空母ジョージ・ワシントン(読み)くうぼじょーじわしんとん

知恵蔵 の解説

空母ジョージ・ワシントン

神奈川県横須賀母港としている米空母キティ・ホークは1961年の完成で、すでに艦齢45年。2008年夏には退役予定で、交代に原子力空母ジョージワシントン配備が決まっている。米海軍は現在、原子力推進の空母10隻、通常推進空母2隻を持つ。通常推進のJ・F・ケネディはキティ・ホークの7年後に完成したが、途中の近代化、寿命延長工事が不十分で、大改修の予算がつかず早期退役する。米海軍としては横須賀に空母を置くなら原子力空母しかない。ジョージ・ワシントンは92年完成で満載排水量10万2000t、戦闘・攻撃機48機など約70機を搭載する点はキティ・ホークと同じ、乗員約5750人。自艦の燃料がいらないため航空燃料弾薬を多く積め、16日間航空攻撃を続行できる。原子炉2基で28万馬力(209メガワット)であるから小ぶりの原子力発電所並みの出力で、これが市街地の近くに常駐することに市民の不安感がある。
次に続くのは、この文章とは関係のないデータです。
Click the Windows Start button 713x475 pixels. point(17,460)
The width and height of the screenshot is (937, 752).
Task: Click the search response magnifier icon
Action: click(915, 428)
だが米海軍の原子力推進艦は従来、入港中は原子炉を停止し、陸上の電気ケーブルを引いて生活し、原子炉も電気で保温して劣化を防いでいる。米本国の海軍基地でも市街地のすぐ側に原子力艦が係留されており、米海軍は危険はないとする。ただ出入港時の衝突などの大事故があれば海水が汚染される可能性ゼロとは言い切れない。